Default `python -c` is not enough to write readable bash one-liners.

Why not a `pyline`?
 * Don`t support python3
 * Have many options
 * Don`t support command chaining

**PRINCIPLES**

 * AS MUCH SIMPLE TO UNDERSTAND BASH ONE LINER SCRIPT AS POSSIBLE
 * LESS SCRIPT ARGUMENTS
 * AS MUCH EASY TO INSTALL AS POSSIBLE (CONTAINER FRIENDLY ???)
 * SMALL CODEBASE (less 500 loc)
 * LAZY AND EFFECTIVE AS POSSIBLE

Installation
============

`py3line`_ is on PyPI, so simply run:

::

    pip install py3line

or ::

    sudo curl -L "https://61-63976011-gh.circle-artifacts.com/0/py3line-$(uname -s)-$(uname -m)" -o /usr/local/bin/py3line
    sudo chmod +x /usr/local/bin/py3line

to have it installed in your environment.

For installing from source, clone the
`repo <https://github.com/pahaz/py3line>`_ and run::

    python setup.py install

Tutorial
========

Lets start with examples, we want to evaluate a number of words in each line:

.. code-block:: bash

    $ echo -e "Here are\nsome\nwords for you." | ./py3line.py "x = len(line.split(' ')); print(x, line)"
    2 Here are
    1 some
    3 words for you.


Py3line process input stream by python code line by line.

 * **echo -e "Here are\nsome\nwords for you."** -- create an input stream consists of three lines
 * **|** -- pipeline input stream to py3line
 * **"x = len(line.split()); print(x, line)"** -- define 2 actions: "x = len(line.split(' '))" evaluate number of words in each line, then "print(x, line)" print the result. Each action apply to the input stream step by step.

The example above can be represented as the following python code::

    import sys

    def process(stream):
        for line in stream:
            x = len(line.split(' '))  # action 1
            print(x, line)            # action 2
            yield line

    stream = (line.rstrip("\r\n") for line in sys.stdin if line)
    stream = process(stream)
    for line in stream: pass

You can also get the executed python code by ``--pycode`` argument.

.. code-block:: bash

    $ ./py3line.py "x = len(line.split(' ')); print(x, line)" --pycode  #skipbashtest
    ...

Stream transform
----------------

Lets try more complex example, we want to to evaluate the number of words in the whole file. 
This value is easy to calculate if you convert the input stream from a stream of lines 
to a number of words in line stream.

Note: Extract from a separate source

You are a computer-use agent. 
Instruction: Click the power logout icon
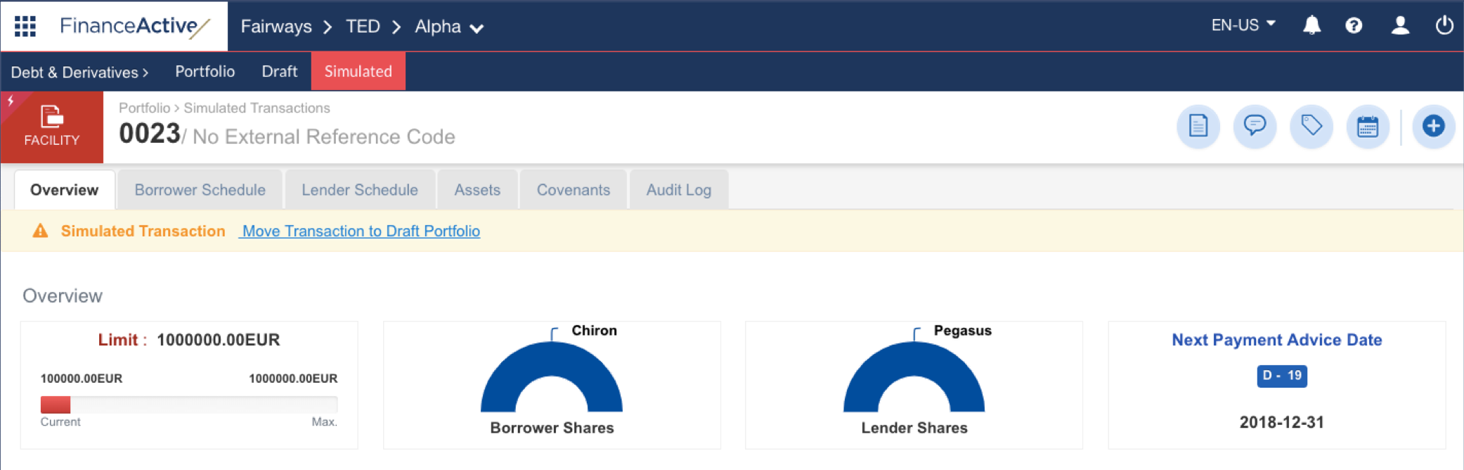[1444, 26]
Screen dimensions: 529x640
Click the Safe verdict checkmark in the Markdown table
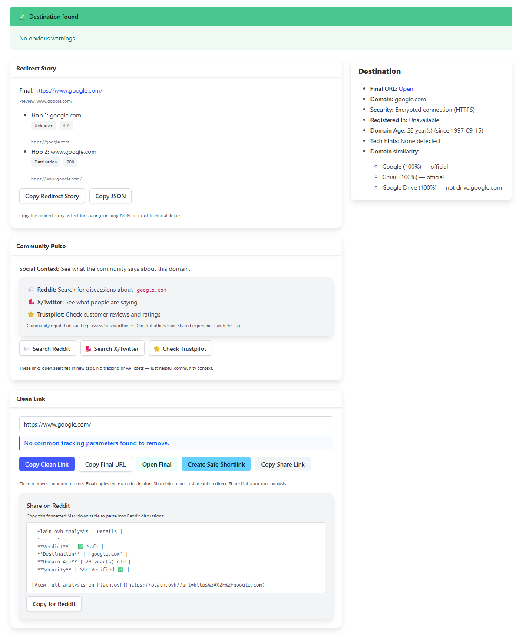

Just override ``line`` variable ::

    $ echo -e "Here are\nsome\nwords for you." | ./py3line.py "line = len(line.split()); print(sum(stream))"
    6

Here we have a stream transformation action **"print(sum(stream))"**.

The example above can be represented as the following python code::

    import sys

    def process(stram):
        for line in stream:
            line = len(line.split())  # action 1
            yield line

    def transform(stream):
        print(sum(stream))            # action 2
        return stream

    stream = (line.rstrip("\r\n") for line in sys.stdin if line)
    stream = transform(process(stream))
    for line in stream: pass

You can also get the executed python code by ``--pycode`` argument.

.. code-block:: bash

    $ ./py3line.py "line = len(line.split()); print(sum(stream))" --pycode  #skipbashtest
    ...

Lazy as possible
----------------

Py3line does calculations only when necessary by the use of python generators.
This means that the input stream does not fit into memory and you can easy process more data than your RAM allows.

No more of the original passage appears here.